* _Aim of the exercise_
Write down nothing except how many lines in the entries contain "price".

* _Saved data entries_
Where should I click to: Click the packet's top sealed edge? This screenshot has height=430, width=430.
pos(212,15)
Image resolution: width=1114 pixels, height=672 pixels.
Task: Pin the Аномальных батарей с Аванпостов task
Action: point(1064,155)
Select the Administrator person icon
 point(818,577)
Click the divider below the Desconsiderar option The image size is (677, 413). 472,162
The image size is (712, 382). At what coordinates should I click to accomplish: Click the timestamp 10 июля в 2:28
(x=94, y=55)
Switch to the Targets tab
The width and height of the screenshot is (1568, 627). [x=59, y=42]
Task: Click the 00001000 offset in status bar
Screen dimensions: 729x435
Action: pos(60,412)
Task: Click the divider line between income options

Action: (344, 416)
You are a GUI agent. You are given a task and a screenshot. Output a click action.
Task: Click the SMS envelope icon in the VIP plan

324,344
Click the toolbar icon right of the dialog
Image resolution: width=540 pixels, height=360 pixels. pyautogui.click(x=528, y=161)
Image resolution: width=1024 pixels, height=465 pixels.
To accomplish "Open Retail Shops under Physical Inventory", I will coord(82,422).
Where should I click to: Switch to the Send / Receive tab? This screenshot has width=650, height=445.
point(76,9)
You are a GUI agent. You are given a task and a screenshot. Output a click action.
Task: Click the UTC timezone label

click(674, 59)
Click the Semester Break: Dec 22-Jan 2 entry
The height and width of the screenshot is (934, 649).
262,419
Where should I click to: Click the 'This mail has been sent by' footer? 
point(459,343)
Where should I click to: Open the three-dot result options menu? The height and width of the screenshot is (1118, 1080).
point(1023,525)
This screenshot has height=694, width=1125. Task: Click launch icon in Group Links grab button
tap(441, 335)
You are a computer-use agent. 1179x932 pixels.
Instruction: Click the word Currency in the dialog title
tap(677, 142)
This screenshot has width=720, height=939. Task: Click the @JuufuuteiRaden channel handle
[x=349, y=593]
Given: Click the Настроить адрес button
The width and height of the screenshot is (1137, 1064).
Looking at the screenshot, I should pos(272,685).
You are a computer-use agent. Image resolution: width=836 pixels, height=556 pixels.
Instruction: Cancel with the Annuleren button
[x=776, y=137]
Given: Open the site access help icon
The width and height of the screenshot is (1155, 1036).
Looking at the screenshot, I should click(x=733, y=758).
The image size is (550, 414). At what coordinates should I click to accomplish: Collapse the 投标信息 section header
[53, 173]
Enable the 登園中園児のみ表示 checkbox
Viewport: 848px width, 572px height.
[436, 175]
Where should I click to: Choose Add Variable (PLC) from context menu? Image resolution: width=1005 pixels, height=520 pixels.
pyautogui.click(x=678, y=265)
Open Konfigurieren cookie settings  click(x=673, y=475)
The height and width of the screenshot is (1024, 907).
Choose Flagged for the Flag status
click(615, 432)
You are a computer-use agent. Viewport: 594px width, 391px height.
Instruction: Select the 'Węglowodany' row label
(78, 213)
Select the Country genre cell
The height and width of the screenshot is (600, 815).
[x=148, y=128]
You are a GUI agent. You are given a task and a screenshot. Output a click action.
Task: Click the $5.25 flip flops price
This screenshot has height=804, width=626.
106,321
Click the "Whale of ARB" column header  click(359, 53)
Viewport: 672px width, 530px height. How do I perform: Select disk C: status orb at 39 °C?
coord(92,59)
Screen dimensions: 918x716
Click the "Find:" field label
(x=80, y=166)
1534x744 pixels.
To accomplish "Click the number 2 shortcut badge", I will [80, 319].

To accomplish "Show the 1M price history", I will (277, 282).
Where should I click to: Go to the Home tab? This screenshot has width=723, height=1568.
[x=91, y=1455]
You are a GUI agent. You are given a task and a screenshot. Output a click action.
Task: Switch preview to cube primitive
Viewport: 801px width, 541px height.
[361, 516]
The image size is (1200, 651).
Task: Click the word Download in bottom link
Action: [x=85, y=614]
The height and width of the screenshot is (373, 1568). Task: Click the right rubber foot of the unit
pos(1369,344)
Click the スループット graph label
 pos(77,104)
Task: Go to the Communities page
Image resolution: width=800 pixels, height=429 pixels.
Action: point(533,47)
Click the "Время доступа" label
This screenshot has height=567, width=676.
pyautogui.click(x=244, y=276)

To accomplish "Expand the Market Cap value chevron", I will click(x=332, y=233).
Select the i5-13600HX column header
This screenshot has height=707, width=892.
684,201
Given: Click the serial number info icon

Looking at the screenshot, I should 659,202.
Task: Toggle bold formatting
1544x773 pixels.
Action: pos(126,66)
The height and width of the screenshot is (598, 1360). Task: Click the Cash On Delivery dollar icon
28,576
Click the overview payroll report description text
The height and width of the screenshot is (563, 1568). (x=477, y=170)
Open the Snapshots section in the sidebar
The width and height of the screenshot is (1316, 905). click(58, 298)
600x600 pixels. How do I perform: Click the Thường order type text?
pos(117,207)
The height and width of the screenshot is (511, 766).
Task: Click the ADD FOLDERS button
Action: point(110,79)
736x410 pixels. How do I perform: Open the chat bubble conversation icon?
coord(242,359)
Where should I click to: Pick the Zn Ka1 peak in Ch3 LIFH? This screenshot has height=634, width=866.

* _Solved exercise_
2